[Collected data]

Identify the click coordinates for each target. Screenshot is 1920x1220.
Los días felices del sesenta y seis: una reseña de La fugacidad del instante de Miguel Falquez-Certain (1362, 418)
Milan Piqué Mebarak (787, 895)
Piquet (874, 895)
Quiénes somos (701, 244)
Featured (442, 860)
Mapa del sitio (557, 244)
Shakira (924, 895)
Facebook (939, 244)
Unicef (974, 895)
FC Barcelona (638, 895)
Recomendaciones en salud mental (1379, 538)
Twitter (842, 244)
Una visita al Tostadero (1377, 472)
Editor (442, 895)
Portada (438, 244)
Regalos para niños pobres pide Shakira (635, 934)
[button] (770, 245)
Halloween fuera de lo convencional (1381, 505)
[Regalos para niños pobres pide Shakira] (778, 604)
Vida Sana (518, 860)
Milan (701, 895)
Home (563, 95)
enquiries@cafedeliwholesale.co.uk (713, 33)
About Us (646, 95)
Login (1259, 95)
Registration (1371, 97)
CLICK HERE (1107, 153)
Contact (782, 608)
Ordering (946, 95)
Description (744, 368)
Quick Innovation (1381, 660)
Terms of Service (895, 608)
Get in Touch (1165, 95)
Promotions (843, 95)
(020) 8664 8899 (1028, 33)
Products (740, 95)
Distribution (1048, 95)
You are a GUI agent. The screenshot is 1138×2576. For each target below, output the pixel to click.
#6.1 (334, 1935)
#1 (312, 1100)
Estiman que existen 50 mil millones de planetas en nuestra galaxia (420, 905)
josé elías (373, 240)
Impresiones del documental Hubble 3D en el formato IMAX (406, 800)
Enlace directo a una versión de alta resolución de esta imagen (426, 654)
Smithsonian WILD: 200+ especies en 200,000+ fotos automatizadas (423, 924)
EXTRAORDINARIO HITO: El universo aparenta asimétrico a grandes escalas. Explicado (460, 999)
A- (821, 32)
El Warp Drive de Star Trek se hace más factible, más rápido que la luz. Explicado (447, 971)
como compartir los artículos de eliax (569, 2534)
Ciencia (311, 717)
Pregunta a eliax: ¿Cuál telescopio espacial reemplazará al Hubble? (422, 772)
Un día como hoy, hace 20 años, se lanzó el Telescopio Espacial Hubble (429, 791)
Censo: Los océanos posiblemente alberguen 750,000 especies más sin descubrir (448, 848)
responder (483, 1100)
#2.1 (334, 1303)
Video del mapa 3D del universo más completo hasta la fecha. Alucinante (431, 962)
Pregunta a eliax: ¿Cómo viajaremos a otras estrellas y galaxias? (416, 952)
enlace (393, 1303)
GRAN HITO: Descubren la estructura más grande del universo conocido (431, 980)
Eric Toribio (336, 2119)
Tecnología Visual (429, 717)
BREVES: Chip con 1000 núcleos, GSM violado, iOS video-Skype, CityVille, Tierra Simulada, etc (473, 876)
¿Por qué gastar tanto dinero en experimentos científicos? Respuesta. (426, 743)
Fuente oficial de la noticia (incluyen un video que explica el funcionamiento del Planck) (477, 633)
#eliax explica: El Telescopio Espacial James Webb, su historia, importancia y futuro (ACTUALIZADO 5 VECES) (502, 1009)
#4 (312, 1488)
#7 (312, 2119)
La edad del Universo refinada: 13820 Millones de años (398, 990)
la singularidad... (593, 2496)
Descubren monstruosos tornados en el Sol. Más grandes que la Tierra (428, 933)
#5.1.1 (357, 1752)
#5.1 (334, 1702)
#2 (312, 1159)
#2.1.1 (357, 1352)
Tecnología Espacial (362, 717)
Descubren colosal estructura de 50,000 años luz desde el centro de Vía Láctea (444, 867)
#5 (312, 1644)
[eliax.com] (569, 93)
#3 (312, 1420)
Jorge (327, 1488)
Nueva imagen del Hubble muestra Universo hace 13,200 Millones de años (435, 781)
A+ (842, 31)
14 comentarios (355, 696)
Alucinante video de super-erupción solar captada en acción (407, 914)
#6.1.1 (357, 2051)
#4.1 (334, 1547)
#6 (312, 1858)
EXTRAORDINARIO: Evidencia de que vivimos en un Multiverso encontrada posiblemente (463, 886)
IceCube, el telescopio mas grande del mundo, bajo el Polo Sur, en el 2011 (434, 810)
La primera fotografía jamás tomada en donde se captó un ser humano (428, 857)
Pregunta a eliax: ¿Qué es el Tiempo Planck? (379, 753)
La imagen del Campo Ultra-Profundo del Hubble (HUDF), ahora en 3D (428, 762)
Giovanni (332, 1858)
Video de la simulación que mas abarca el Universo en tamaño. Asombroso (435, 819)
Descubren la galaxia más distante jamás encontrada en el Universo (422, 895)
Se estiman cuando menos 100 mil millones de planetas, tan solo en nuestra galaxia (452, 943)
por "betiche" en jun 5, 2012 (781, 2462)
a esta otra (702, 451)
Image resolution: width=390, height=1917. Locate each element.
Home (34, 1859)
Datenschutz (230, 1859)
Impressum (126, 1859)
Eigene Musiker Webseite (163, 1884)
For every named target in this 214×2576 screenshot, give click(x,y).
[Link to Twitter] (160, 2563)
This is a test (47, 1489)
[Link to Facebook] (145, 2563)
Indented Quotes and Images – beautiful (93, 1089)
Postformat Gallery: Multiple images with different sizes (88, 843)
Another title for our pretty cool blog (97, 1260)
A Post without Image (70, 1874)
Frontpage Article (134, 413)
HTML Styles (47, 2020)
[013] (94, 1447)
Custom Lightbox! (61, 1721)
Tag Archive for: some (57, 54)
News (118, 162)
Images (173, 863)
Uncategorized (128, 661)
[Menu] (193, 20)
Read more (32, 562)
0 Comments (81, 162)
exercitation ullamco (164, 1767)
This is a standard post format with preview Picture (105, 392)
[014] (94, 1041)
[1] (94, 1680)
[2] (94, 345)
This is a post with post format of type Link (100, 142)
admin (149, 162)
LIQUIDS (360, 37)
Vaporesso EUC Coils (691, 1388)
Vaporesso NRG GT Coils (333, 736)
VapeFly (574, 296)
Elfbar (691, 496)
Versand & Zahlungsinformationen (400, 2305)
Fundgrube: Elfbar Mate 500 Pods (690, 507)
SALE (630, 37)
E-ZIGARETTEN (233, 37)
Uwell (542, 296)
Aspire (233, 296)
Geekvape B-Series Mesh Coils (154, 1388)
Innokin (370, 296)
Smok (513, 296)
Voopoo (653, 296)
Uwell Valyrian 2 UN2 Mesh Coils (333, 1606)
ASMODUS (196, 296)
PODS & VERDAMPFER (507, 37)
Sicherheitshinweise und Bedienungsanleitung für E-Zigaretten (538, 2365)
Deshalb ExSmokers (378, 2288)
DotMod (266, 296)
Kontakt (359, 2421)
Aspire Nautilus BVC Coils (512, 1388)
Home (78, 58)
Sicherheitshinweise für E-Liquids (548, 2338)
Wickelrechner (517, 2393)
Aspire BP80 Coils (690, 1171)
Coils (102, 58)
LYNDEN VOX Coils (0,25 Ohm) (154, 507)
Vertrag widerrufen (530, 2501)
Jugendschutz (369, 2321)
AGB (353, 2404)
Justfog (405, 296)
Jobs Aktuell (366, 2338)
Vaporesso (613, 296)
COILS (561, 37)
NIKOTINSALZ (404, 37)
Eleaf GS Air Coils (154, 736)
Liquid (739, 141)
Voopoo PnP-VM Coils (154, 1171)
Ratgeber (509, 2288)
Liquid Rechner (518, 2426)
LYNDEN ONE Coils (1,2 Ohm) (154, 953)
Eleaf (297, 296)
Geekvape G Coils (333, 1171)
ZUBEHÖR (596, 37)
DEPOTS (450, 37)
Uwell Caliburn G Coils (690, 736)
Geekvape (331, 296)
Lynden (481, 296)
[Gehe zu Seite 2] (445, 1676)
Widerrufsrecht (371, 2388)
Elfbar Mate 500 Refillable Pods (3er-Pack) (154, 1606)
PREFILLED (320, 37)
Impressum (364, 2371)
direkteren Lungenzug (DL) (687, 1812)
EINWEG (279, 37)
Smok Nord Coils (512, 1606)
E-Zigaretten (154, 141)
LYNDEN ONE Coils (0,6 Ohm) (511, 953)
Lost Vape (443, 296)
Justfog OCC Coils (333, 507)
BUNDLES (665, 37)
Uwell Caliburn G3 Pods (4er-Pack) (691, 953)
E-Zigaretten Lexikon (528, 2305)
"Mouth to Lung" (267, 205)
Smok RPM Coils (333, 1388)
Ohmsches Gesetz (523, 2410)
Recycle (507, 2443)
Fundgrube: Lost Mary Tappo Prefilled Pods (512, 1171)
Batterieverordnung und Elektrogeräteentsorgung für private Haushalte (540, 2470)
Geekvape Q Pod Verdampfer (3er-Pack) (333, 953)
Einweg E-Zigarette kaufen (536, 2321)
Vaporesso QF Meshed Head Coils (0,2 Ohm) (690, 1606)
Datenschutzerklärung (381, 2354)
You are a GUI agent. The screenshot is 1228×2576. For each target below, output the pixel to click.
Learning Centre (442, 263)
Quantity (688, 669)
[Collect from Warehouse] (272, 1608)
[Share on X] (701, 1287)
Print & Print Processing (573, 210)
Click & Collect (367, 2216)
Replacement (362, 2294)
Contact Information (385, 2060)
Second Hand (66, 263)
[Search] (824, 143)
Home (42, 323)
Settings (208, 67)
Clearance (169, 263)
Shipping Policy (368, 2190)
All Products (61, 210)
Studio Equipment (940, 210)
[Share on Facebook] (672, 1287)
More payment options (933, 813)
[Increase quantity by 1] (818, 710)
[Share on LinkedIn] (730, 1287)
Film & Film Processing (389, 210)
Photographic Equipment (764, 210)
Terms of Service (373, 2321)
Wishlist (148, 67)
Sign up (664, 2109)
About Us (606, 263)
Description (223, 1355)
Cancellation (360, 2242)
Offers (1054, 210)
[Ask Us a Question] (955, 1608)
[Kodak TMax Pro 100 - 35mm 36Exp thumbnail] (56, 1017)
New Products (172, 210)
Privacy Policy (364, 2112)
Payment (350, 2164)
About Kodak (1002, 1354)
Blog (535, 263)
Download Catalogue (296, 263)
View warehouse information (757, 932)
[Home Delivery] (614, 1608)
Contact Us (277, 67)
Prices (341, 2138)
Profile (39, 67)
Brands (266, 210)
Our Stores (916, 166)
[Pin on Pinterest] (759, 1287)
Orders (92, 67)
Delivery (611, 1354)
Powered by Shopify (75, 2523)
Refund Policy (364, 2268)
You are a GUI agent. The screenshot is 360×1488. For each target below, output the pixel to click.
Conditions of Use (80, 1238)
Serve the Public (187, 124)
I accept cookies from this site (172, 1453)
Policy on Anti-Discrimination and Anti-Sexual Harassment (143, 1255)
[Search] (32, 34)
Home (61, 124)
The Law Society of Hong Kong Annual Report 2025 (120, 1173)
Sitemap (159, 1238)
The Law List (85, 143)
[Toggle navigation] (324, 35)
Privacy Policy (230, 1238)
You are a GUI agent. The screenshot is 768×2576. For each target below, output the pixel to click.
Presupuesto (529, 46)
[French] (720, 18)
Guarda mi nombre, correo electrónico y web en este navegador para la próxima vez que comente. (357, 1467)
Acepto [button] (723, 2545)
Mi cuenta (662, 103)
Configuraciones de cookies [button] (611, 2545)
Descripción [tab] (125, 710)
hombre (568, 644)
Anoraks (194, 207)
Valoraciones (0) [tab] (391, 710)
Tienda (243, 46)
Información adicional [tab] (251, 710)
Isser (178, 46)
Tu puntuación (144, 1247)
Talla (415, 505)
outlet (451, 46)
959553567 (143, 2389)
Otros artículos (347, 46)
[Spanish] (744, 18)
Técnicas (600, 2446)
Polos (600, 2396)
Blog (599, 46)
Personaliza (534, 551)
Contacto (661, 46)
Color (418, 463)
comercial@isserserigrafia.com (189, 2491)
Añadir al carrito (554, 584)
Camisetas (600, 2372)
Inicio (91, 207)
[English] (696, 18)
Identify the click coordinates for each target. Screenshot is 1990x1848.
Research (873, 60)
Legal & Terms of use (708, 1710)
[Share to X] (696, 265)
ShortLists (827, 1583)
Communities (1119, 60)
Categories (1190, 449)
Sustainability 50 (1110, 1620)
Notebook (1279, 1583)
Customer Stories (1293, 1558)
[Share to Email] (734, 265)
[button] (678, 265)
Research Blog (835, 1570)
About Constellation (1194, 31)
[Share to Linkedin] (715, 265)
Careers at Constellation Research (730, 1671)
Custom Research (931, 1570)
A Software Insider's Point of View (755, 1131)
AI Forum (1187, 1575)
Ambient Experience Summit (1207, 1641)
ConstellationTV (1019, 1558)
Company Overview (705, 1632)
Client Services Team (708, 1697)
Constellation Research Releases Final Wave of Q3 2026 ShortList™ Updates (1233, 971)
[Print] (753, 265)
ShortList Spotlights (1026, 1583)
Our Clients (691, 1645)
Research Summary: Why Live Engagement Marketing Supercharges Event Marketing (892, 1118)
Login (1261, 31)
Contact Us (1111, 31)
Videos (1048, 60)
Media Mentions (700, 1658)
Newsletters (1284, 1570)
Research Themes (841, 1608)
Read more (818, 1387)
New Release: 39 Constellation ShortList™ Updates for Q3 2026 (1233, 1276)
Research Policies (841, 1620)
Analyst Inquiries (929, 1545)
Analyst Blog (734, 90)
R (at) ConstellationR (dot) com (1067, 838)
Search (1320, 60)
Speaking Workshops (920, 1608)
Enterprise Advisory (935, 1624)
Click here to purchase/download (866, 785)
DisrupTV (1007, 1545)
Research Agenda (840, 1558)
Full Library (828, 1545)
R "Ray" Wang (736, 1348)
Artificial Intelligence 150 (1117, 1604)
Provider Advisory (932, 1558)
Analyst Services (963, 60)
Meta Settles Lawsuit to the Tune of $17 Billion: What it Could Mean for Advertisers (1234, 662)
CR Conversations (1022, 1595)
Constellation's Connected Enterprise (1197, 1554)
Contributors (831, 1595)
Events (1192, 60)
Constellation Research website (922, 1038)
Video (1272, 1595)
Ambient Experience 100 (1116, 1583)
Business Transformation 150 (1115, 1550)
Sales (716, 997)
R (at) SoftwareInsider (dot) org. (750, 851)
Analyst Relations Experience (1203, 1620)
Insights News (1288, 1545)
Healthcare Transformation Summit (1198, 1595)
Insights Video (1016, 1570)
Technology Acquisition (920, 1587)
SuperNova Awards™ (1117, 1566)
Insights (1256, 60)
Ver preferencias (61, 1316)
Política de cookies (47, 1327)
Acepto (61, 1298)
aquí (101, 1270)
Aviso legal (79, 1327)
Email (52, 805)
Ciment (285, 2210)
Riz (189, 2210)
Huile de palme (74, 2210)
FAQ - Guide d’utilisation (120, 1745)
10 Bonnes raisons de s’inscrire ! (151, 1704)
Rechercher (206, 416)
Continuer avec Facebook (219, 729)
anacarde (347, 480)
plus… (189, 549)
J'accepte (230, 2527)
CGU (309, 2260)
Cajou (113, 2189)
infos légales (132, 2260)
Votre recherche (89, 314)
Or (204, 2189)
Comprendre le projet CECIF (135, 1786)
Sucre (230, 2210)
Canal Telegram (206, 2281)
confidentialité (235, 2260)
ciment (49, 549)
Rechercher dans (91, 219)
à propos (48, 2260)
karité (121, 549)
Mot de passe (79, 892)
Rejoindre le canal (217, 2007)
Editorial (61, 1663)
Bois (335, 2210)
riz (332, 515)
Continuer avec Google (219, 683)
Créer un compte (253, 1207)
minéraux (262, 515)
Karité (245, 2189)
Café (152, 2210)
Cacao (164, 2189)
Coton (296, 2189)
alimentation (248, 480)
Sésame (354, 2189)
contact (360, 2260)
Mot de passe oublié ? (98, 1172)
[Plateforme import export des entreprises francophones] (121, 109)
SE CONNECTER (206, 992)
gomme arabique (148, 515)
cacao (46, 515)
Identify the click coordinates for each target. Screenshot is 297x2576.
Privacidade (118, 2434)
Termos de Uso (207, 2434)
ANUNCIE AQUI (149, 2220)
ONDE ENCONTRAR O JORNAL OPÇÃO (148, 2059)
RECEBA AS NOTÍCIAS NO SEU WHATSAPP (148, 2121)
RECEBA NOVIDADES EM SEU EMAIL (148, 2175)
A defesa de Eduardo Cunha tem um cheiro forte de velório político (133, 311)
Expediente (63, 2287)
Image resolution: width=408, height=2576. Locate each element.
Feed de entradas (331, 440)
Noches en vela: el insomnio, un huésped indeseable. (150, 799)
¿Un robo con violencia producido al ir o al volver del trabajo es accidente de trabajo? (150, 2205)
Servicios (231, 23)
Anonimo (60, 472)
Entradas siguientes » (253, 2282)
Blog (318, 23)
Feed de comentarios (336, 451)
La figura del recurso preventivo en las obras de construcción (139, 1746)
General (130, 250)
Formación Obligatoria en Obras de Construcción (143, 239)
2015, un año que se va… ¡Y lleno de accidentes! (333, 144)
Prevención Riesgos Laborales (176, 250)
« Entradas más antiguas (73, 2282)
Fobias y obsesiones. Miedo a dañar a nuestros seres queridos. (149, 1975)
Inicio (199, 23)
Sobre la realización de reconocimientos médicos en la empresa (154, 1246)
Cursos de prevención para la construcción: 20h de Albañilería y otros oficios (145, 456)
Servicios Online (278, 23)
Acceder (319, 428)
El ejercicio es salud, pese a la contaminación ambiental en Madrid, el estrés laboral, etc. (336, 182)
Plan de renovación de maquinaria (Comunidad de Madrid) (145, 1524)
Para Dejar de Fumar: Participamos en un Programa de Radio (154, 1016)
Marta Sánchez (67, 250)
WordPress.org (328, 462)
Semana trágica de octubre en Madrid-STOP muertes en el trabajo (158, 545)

= Task statement =
Nothing beyond the line containing "Estiman que existen" is to be output; the lines above, from the first one onward to that line, are to be transcribed exactly.

= Result below =
Identify the click coordinates for each target. Screenshot is 1920x1220.
Los días felices del sesenta y seis: una reseña de La fugacidad del instante de Miguel Falquez-Certain (1362, 418)
Milan Piqué Mebarak (787, 895)
Piquet (874, 895)
Quiénes somos (701, 244)
Featured (442, 860)
Mapa del sitio (557, 244)
Shakira (924, 895)
Facebook (939, 244)
Unicef (974, 895)
FC Barcelona (638, 895)
Recomendaciones en salud mental (1379, 538)
Twitter (842, 244)
Una visita al Tostadero (1377, 472)
Editor (442, 895)
Portada (438, 244)
Regalos para niños pobres pide Shakira (635, 934)
[button] (770, 245)
Halloween fuera de lo convencional (1381, 505)
[Regalos para niños pobres pide Shakira] (778, 604)
Vida Sana (518, 860)
Milan (701, 895)
Home (563, 95)
enquiries@cafedeliwholesale.co.uk (713, 33)
About Us (646, 95)
Login (1259, 95)
Registration (1371, 97)
CLICK HERE (1107, 153)
Contact (782, 608)
Ordering (946, 95)
Description (744, 368)
Quick Innovation (1381, 660)
Terms of Service (895, 608)
Get in Touch (1165, 95)
Promotions (843, 95)
(020) 8664 8899 (1028, 33)
Products (740, 95)
Distribution (1048, 95)
You are a GUI agent. The screenshot is 1138×2576. For each target below, output the pixel to click.
#6.1 (334, 1935)
#1 (312, 1100)
Estiman que existen 50 mil millones de planetas en nuestra galaxia (420, 905)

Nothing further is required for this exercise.